Home World Obituaries fill the newspaper in an Italian city, but survivors mourn alone

Obituaries fill the newspaper in an Italian city, but survivors mourn alone

by Asia Insider

In the part of Italy hit hardest by the coronavirus, the crematorium has started operating 24 hours a day.

Coffins have filled up two hospital morgues, and then a cemetery morgue, and are now being lined up inside a cemetery church. The local newspaper’s daily obituary section has grown from two or three pages to 10, sometimes listing more than 150 names, in what the top editor likens to “war bulletins.”

Related: Italy announces 175 deaths and 2,795 cases in one day from coronavirus | US domestic travel restrictions under consideration

By death toll alone, the coronavirus has landed in the northern province of Bergamo with the force of a historic disaster.

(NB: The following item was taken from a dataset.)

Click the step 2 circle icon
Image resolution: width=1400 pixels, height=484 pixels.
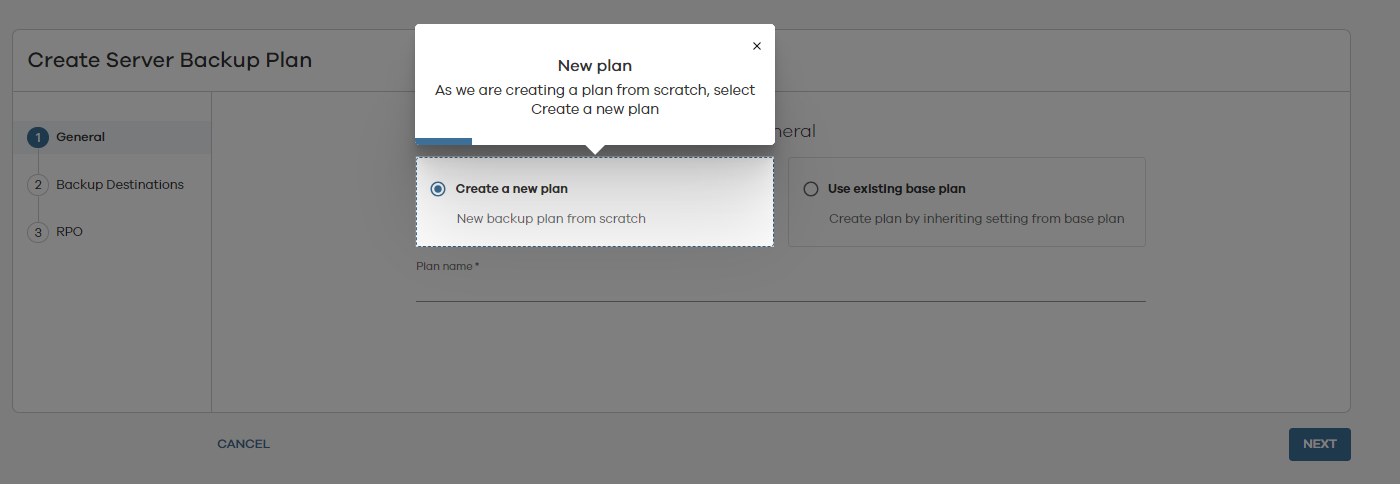pos(38,185)
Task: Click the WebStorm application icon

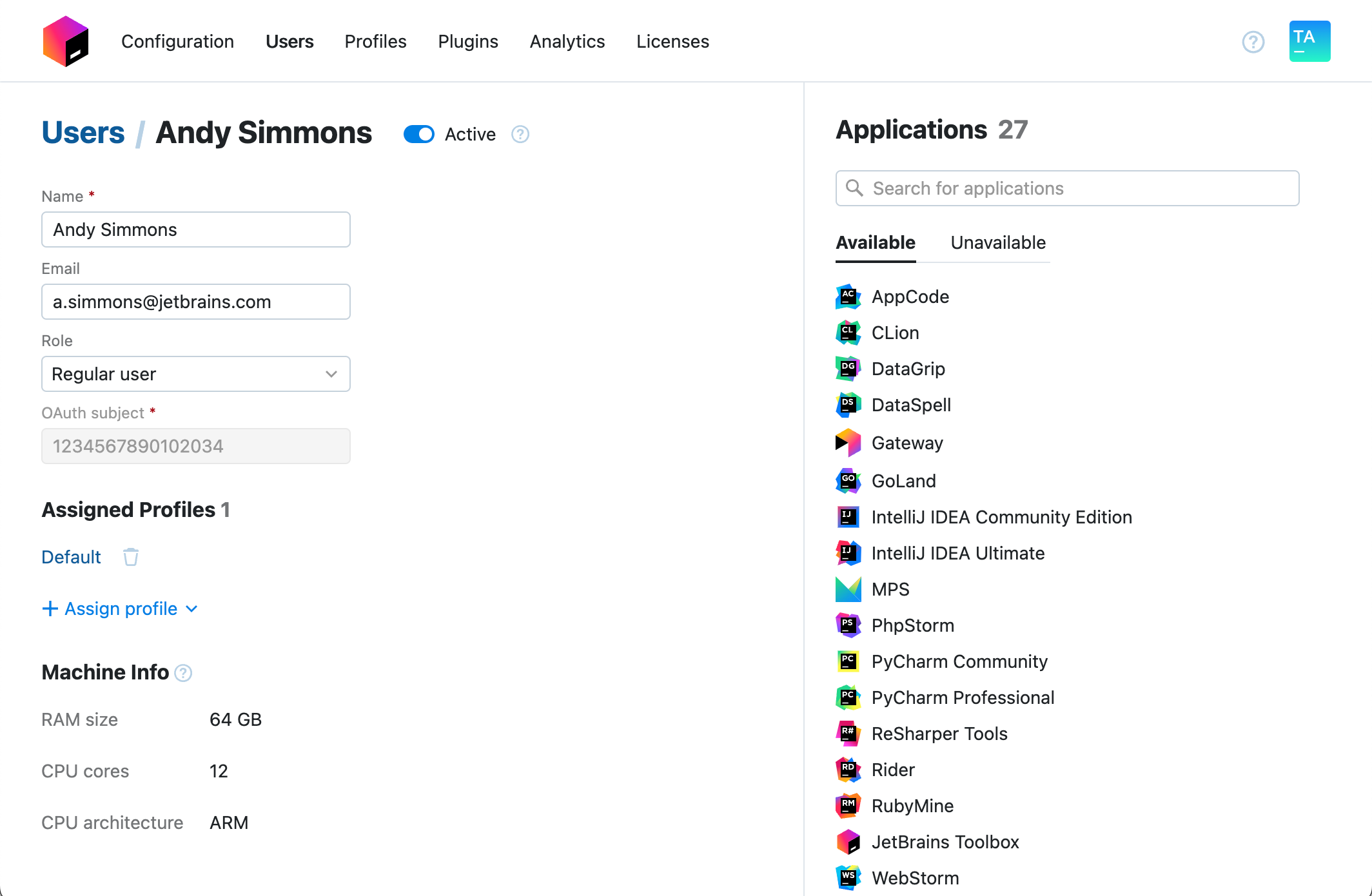Action: coord(849,877)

But its alarming power goes even further, all but ensuring that death and mourning happen in isolation — a trauma in which everybody must keep to themselves.

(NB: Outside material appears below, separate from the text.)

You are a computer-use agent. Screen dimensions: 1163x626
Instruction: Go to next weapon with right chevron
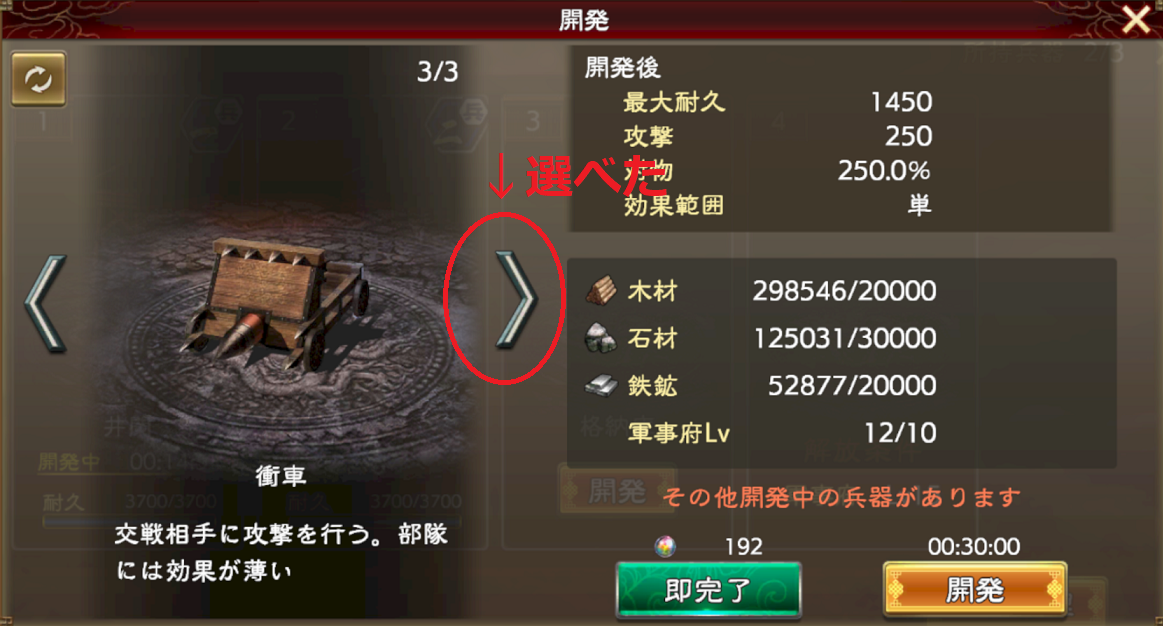click(x=515, y=300)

All across Bergamo, people are being picked up in ambulances, rushed to the hospital and dying in sealed-off wards where even their closest relatives are not allowed. Many funerals are taking place with only a priest and a funeral home employee present, while family members face restrictions on gathering, remain in quarantine or are too sick themselves.

So many have died that there is a waiting list for burial and cremation.

“I think it’s worse than a war,” said Marta Testa, 43, who is in self-quarantine and whose father died Wednesday of the virus at age 85. “Dad is waiting to be buried. And we are here waiting to tell him goodbye.”

Other countries are only beginning to grapple with the pandemic’s implications and the distance it forces between even the closest people. But in Italy, death by lonely death, its full cost is becoming apparent.

 

Undertakers transfer a coffin out from a hearse at Bergamo’s cemetery on Monday. (Claudio Furlan/LaPresse/AP)

More than 2,000 people in Italy have died of covid-19, the disease caused by the virus — half of them over the most recent five-day stretch — and many of those cases have looked like that of Testa’s father, Renzo, a former newspaper advertising executive who felt short of breath a week ago Saturday, was taken to the hospital and did not see or talk to his family again.

“Grief is a phase that requires closeness, but our grief has had to come via the telephone,” said Testa, whose parents had been married for 50 years and whose mother also appears to have the virus but is recovering.

Testa’s siblings bring food to their mother. Out of precaution, they leave it on her front doorstep.

“Right now,” Testa said, “our family is living in a suspended state.”

Even as the illness has spread around the world, it is in Italy where people are contracting the virus — and dying of it — more rapidly than anywhere else. On Sunday, the country reported 368 new deaths, a toll exceeding even the highest daily figures from China. By Monday, 349 more people had died, bringing the total in less than one month to 2,158.

And within Italy, Bergamo, a wealthy province of 1.1 million to the east of Milan, has become the most worrying hot spot. Hospitals are at the breaking point there. Military doctors have been called in to assist. Residents describe Bergamo as a ghostly place where only ambulances and hearses are on the road at night. In the small town of Nembro, according to the Corriere della Sera newspaper, 70 people have died in the past 12 days. Some 120 died all of last year.

“It’s as if a chemical bomb has exploded,” said Daniela Taiocchi, 49, who helps handle obituaries for the local newspaper, L’Eco di Bergamo.

Bergamo also stands as a warning sign about how coronavirus cases can explode if restrictions are not quickly put in place. Italy dealt with an initial hot spot, in the province of Lodi, by placing 10 small towns under lockdown more than three weeks ago. But the government waited far longer to put similar measures in place elsewhere. Bergamo now has three times the number of coronavirus cases as Lodi.